After practice Monday, USC flew roughly 2,200 miles to Dayton for Wednesday night's game against VCU. Should they prevail, the Trojans head to Chicago to face Georgetown on Friday night. That would be three different time zones for USC over four days.

But that's nothing compared to the itineraries for Clemson and UAB. The teams flew to Dayton on Monday morning, held practices and attended press conferences Monday afternoon and will play Tuesday at 9 p.m. Some time around midnight the winner will leave the arena and immediately fly to Tampa, where there will be more news conferences Wednesday, then a noon ET tipoff Thursday against West Virginia.

"This is an unbelievably quick turnaround," Clemson coach Brad Brownell said Sunday night. "The hardest part of being in a Tuesday game is we just got back [from the ACC tournament] and now you are turning right back around. You forget these guys are students and they have to think about some academic things and what we have to do to plan for the week. And for us to turn around with a quick prep and get to where we need to get to, and all the logistical things you need to do, you just don't get to take a breath. You don't get to take a step back and enjoy it."

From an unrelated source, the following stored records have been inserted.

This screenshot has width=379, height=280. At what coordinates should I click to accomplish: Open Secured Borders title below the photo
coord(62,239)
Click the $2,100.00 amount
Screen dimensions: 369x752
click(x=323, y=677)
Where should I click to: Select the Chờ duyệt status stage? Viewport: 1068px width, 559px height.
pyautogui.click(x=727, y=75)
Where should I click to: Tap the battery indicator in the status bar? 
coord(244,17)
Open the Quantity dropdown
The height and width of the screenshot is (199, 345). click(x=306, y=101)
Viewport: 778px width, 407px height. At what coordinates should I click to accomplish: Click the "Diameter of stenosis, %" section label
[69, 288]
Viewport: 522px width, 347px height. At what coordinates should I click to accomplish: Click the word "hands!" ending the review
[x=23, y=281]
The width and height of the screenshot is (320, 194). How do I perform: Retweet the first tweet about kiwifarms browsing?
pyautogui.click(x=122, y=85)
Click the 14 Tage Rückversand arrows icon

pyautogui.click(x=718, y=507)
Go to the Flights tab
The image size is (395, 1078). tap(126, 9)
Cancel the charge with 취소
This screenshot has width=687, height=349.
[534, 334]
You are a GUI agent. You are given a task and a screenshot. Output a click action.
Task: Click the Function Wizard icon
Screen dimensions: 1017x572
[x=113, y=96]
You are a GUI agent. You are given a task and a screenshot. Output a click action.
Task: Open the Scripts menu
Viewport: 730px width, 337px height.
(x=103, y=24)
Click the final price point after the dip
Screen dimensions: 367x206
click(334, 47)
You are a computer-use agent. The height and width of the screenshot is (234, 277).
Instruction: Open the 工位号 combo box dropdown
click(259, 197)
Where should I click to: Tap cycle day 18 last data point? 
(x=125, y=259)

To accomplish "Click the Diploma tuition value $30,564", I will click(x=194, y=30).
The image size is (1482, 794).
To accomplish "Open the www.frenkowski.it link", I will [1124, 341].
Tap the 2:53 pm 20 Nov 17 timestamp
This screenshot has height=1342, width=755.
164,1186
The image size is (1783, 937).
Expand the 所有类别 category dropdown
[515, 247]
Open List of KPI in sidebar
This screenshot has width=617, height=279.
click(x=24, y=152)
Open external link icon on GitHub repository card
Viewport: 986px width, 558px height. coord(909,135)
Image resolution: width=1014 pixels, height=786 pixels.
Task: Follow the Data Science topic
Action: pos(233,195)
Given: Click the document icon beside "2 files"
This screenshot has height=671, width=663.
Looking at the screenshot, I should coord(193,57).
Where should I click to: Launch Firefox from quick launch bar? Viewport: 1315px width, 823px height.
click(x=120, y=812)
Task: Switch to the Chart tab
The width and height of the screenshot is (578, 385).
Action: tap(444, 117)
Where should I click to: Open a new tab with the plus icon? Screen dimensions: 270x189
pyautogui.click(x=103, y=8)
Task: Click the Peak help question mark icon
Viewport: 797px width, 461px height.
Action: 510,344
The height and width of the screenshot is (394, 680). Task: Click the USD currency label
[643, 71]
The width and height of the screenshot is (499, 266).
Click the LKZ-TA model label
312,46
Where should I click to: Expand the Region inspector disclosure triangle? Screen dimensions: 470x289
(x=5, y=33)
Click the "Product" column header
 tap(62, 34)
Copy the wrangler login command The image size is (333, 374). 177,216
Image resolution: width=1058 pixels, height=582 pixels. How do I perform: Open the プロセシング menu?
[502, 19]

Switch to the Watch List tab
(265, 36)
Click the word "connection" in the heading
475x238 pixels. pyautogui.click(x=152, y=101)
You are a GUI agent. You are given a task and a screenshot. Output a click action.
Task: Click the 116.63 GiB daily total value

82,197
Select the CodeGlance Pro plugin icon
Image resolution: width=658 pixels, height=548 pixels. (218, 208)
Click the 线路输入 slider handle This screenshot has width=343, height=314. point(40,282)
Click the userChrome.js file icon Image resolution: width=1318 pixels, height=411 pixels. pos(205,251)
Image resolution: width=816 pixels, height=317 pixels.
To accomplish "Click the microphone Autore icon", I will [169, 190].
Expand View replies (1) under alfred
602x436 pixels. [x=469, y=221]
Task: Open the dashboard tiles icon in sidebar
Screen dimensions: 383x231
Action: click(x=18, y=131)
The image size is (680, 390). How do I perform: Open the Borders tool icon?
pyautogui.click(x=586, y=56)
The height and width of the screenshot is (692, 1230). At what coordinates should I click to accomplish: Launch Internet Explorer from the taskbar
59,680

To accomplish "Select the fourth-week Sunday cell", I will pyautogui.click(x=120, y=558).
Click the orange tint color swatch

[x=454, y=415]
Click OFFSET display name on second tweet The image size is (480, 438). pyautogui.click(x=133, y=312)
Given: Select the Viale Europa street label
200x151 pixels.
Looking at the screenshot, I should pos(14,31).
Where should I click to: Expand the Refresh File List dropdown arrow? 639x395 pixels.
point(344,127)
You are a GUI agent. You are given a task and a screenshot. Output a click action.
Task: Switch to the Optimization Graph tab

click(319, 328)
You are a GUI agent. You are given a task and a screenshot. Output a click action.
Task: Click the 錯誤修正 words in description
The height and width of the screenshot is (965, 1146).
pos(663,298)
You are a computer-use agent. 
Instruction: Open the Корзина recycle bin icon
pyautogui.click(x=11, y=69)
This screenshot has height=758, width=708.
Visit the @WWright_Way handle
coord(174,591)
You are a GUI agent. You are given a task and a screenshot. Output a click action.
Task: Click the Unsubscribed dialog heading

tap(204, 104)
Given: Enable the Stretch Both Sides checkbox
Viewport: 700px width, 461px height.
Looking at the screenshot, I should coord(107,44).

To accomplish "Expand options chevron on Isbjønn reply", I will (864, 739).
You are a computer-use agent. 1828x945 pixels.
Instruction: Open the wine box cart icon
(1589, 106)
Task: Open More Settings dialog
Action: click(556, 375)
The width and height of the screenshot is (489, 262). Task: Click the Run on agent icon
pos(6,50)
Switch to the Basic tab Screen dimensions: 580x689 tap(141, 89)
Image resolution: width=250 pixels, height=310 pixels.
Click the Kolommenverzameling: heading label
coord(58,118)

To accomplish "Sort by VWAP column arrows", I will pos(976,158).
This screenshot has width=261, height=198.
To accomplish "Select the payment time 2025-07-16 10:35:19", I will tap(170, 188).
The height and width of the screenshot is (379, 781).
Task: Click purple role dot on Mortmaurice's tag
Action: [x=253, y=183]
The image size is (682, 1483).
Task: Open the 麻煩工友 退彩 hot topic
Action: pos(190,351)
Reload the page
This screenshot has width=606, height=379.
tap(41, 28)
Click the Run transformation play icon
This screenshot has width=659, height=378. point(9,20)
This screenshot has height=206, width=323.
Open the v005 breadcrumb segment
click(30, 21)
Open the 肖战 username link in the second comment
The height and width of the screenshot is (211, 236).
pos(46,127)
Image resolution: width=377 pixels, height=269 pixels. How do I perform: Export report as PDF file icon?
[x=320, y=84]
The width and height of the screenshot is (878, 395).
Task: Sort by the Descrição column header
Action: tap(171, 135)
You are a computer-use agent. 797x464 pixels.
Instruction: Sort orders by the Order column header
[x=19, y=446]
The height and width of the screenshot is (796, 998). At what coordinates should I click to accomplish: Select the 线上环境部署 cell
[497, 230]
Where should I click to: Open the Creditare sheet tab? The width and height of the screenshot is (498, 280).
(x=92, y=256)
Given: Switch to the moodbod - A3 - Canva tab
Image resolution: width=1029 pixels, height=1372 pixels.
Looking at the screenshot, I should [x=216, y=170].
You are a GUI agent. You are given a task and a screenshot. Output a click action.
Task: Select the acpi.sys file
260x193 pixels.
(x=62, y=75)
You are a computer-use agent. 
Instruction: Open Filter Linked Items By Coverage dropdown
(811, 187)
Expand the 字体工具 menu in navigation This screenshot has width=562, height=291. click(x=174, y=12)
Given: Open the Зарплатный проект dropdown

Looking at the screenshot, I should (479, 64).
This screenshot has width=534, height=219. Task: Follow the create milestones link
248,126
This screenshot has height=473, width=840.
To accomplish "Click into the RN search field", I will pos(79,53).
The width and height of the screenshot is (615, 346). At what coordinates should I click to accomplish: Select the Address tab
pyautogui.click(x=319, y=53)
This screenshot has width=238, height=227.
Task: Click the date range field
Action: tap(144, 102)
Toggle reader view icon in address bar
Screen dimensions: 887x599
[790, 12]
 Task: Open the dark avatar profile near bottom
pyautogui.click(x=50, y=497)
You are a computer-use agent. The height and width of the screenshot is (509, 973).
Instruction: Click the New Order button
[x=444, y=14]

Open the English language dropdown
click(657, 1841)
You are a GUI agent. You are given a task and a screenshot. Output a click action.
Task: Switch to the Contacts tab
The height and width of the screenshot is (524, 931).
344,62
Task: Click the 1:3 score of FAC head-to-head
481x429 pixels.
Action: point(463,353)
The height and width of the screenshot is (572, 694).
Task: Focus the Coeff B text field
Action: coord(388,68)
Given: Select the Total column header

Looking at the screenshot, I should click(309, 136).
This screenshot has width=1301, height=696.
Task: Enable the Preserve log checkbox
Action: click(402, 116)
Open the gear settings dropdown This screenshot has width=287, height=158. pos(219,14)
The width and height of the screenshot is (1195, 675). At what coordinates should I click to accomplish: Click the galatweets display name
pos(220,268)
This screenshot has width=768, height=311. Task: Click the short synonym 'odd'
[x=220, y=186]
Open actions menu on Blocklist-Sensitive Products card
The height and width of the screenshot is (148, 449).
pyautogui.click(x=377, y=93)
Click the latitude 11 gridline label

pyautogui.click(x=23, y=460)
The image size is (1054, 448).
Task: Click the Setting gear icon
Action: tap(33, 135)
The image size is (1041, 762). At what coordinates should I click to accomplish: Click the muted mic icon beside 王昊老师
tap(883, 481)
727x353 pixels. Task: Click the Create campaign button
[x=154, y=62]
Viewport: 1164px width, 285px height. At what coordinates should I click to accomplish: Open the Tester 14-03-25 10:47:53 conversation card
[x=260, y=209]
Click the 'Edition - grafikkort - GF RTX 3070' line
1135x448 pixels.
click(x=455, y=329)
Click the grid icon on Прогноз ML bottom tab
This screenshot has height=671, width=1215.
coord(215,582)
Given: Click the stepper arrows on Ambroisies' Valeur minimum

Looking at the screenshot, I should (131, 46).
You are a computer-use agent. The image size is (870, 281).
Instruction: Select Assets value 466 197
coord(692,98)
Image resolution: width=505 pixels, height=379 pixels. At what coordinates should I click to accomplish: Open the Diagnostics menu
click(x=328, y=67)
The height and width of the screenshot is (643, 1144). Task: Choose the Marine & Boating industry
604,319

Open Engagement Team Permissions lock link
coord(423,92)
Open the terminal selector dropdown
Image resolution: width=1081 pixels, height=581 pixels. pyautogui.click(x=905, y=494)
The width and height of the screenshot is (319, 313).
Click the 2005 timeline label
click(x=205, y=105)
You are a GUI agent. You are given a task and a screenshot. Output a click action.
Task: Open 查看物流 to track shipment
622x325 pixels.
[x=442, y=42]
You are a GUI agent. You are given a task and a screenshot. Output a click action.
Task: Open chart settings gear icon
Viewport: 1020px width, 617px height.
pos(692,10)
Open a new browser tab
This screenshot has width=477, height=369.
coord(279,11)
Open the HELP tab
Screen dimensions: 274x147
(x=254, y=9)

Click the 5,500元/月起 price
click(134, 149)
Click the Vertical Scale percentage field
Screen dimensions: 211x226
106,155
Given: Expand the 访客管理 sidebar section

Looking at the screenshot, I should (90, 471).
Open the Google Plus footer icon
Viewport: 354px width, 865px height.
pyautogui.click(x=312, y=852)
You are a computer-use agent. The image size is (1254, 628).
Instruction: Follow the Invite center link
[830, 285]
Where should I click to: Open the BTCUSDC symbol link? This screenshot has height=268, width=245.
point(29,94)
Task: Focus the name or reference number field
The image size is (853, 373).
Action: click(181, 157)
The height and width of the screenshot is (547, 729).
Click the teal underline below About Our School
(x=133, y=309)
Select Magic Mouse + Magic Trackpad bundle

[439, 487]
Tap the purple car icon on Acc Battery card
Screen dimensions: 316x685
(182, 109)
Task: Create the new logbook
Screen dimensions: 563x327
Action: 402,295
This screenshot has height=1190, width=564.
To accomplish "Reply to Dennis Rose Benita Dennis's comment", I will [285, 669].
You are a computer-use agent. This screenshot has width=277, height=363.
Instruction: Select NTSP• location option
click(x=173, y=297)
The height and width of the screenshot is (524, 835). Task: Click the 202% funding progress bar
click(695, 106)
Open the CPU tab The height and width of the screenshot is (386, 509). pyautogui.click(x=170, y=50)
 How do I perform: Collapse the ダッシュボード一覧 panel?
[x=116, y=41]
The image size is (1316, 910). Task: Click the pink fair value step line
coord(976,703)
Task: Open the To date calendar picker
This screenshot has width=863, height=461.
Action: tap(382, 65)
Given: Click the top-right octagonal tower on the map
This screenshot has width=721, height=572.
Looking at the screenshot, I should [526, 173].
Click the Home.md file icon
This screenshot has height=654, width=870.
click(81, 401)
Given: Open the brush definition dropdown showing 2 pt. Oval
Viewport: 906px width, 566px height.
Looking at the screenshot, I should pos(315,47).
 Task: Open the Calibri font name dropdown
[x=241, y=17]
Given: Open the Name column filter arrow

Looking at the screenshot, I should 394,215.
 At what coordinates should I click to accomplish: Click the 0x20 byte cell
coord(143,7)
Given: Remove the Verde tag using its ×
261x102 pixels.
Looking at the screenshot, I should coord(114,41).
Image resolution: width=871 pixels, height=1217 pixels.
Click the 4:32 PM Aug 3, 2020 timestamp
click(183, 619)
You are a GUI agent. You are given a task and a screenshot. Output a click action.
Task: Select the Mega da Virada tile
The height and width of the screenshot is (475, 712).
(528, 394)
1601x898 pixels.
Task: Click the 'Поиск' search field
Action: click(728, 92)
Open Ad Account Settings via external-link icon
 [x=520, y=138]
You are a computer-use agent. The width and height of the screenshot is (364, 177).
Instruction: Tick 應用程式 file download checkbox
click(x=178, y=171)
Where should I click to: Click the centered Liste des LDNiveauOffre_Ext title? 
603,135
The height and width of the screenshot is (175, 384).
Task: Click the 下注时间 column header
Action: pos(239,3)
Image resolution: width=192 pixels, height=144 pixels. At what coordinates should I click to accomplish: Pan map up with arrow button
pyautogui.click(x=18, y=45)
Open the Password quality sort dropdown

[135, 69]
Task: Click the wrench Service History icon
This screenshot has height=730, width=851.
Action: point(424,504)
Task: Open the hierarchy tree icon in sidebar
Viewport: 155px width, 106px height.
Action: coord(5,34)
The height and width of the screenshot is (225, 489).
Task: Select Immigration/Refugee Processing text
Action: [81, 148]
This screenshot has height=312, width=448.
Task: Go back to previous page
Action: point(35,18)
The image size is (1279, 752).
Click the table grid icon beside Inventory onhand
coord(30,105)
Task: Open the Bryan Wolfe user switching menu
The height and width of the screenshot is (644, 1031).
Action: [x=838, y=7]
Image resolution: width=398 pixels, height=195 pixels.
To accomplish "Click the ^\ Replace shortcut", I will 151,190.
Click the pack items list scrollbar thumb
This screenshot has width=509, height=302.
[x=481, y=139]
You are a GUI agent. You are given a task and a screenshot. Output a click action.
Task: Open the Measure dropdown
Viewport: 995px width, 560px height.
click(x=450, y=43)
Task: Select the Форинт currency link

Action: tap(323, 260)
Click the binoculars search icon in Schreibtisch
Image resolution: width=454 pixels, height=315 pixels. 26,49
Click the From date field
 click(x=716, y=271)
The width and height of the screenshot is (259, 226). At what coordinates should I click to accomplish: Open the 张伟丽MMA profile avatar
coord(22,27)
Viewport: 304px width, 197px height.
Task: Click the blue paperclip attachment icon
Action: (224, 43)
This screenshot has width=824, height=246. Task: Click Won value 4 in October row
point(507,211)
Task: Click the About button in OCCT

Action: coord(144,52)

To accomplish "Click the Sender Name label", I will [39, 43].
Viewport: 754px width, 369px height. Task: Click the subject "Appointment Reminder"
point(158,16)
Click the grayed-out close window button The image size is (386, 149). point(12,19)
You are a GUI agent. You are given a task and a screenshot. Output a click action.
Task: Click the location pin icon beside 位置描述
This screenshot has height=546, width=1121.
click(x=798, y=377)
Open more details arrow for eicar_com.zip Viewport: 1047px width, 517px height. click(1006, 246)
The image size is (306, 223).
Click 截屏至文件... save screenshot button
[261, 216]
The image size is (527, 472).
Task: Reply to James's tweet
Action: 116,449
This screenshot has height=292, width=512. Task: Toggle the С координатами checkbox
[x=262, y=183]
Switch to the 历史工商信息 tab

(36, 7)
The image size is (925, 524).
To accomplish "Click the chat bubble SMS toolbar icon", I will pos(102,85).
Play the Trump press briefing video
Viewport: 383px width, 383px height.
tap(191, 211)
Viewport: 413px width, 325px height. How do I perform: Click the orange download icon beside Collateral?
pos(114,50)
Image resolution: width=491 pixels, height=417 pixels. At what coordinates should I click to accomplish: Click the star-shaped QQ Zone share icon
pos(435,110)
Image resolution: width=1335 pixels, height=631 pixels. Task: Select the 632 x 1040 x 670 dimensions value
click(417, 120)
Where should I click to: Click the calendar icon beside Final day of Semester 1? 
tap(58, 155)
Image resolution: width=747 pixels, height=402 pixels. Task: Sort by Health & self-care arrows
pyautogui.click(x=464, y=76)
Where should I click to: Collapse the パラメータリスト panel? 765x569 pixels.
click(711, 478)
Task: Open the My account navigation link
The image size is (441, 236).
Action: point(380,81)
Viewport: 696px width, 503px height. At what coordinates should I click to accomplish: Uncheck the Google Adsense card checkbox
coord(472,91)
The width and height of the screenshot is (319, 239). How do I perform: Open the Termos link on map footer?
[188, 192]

Event organizers in Dayton hope to change Brownwell's tune. The hoops-crazed city has a long history with the NCAA (UD Arena this week will break the record for men's NCAA tourney games hosted, currently at 83) and is going all out to treat the First Four like a regular tourney experience. NCAA banners welcoming teams and fans appear alongside the exit road from Dayton International Airport and the street (Edwin C. Moses Boulevard) bordering UD Arena. Staff at the nearby Courtyard by Marriott on Monday donned NCAA apparel and handed out key cards with the First Four logo. Brackets were available at the front desk.

As of late Monday afternoon, fans had bought more than 10,000 of the available 12,000 tickets for Tuesday's games, up from 8,205 for last year's opening round.

"Our intent here is to do such a good job, make it such a great experience for the fans and the student-athletes, knock it out of the park operationally, in such a way the NCAA feels Dayton should have this annually," said Dayton athletic director Tim Wabler.

This summer, the Basketball Committee will review all aspects of the expanded tournament, including the First Four, before determining its future. Executives at the NCAA and the networks seem fired up about their new creation, though they are expectedly nervous to see how many fans watch the games, and how well the participants manage the travel. There will be a curiosity factor at the start, but will fans care about four lower-seeded teams that will have little or no effect on their brackets?

"In May and in June when we have our meetings to look back at the tournament, the First Four will go under its first scrutiny with the committee," said NCAA committee chair Gene Smith. "Anything that we feel we need to modify based on that experience, we'll modify."

All agree it might take a year, or more, for fans to embrace such a radical change to the face of March Madness.

"We've all got to get used to it, that these are not play-in games, that this is the first round," said Turner's Levy. "We have a 14-year deal. Hopefully in 14 years it won't be an issue."